Two LGPS are already over the line. London CIV (Collective Investment Vehicle) and Local Pension Partnerships have their operators set up, are Financial Conduct Authority-authorised, have their custodians in place and are starting to build sub-funds, Houston notes.

The consolidation process is exceptionally complex, says Gavin Ralston, head of official institutions at Schroders. “The challenge of creating investment platforms capable of managing the large sums of money, pooling the money and creating governance and administrative processes capable of competently overseeing and managing the new funds is unprecedented in the UK asset owner community,” he says. “The LGPS are going from a pension environment to a regulated fund environment and new skill sets will need to be acquired, whether learned or hired, to cover new functions like operator duties and having clients.
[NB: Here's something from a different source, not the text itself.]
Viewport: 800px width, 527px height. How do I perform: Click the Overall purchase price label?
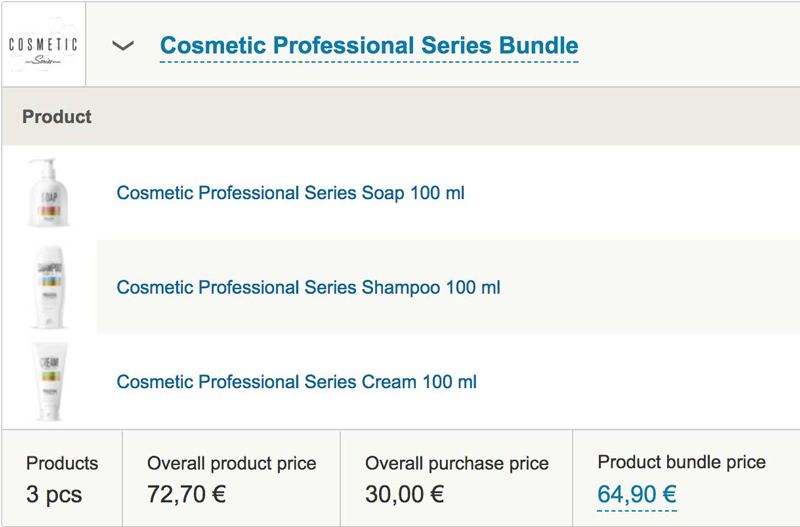456,463
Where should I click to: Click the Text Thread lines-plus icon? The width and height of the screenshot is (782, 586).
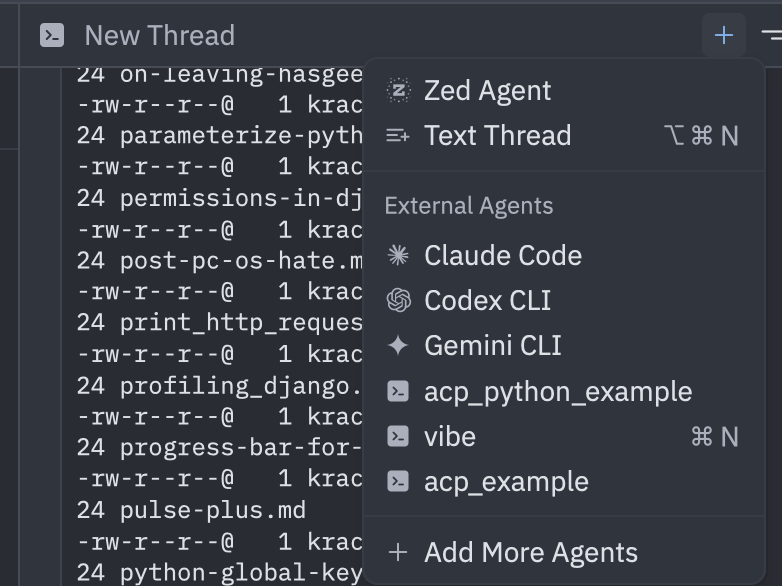click(398, 136)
“The consolidation process will inevitably lead to the UK pension environment more closely resembling that of the Australian pension market.” 
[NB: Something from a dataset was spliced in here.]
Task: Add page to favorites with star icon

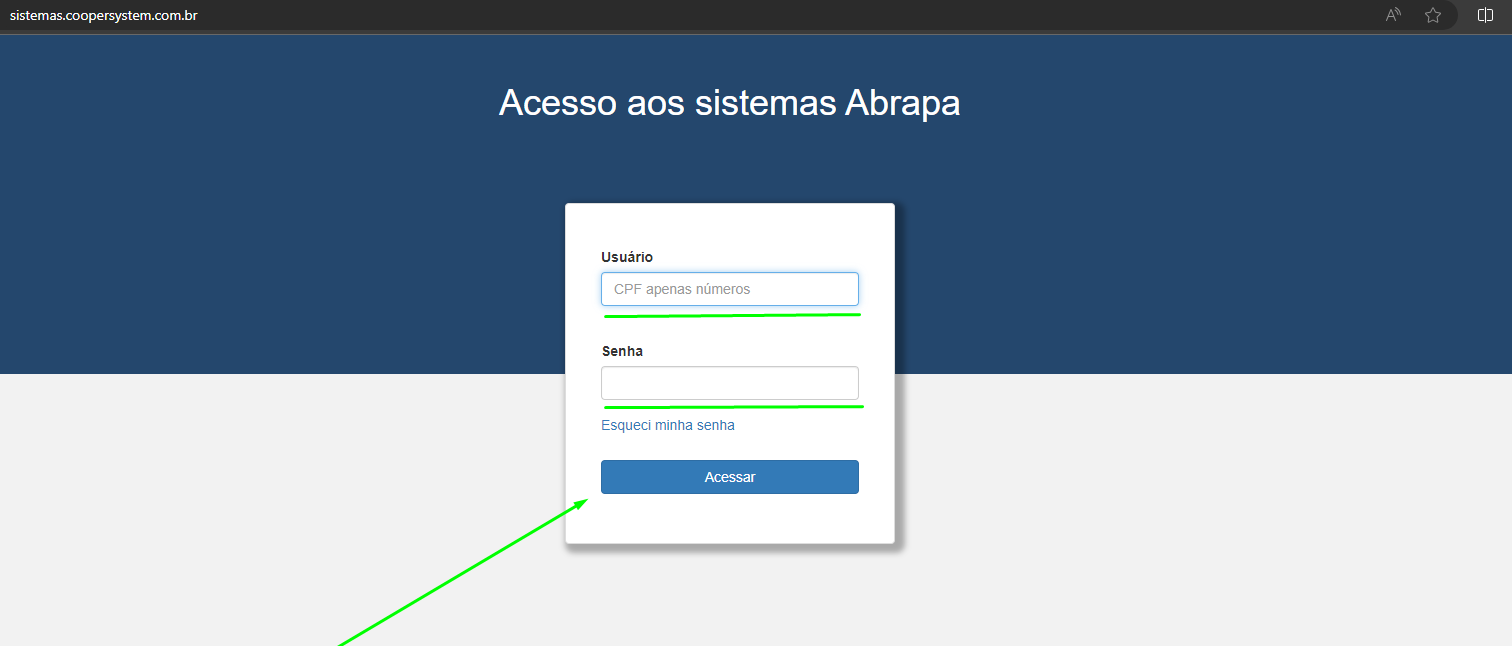Action: 1433,15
It helps that the sector is good at collaborating and sharing thoughts, views and experiences, explains Austin. It further helps that April is only the start of the phased transitioning of existing pension assets into the planned eight new pools. “That relieves some of the pressure,” he concedes. It might be worth noting here that only the assets are being pooled; the liabilities, and decisions on investment strategy and asset allocation, will remain with the original funds.

The consolidation drive is seen by many as an excellent opportunity to set new standards of governance, performance and costs in the LGPS sector. Greater scale will allow the funds to adopt a longer-term investment mindset, have the confidence to take more contrarian positions and also develop the expertise to invest in more specialised asset classes such as infrastructure and private assets. “The bigger you are the more investment opportunities there are, including infrastructure,” says Fraser at JP Morgan.

Traynor of BNY Mellon sounds a note of caution, however. Refering the fiduciary duty of the funds to maximise investment returns for their ultimate investors, current and future pensioners, he points out that while the concept is good, its translation into practice could be fraught with difficulty and disappointment. “The larger funds might well invest more in infrastructure, yes, but not necessarily in local infrastructure,” he suggests. “Depending on the risk-reward arithmetic, they might decide to invest in financing foreign infrastructure.”

One key issue that remains unresolved is the likely tax treatment of any paper gains made in the transition process. The industry clearly assumes that levying stamp duty or other tax that crystallises through a process mandated by central government would be wrong. Equity and justice sit comfortably on the pension-fund side of the argument. But when did equity and justice ever matter to a hard-up UK Treasury presented with potentially easy opportunities to raise revenue? 

It is worth pondering whether there are lessons the UK can learn from elsewhere in more recent times. Some industry insiders point to the Australian market as being arguably the closest in terms of the structure that the UK is looking to achieve, with a small number of state-level institutions each managing similar amounts of money: about £25bn. The pension markets of Nordic countries and Chile also have similarities, say others. 

What, then, happens next, once this once-in-a-lifetime consolidation of assets has taken place and been absorbed into future everyday routine? There is at least one tantalising prospect if the exercise is as successful as many expect it to be. Once the concept has been tested and proved in practice with public sector defined benefit funds, there is one logical development: eventual replication in the corporate sector. 

Coming to specialist publications some time soon: pension fund consolidation 2.0?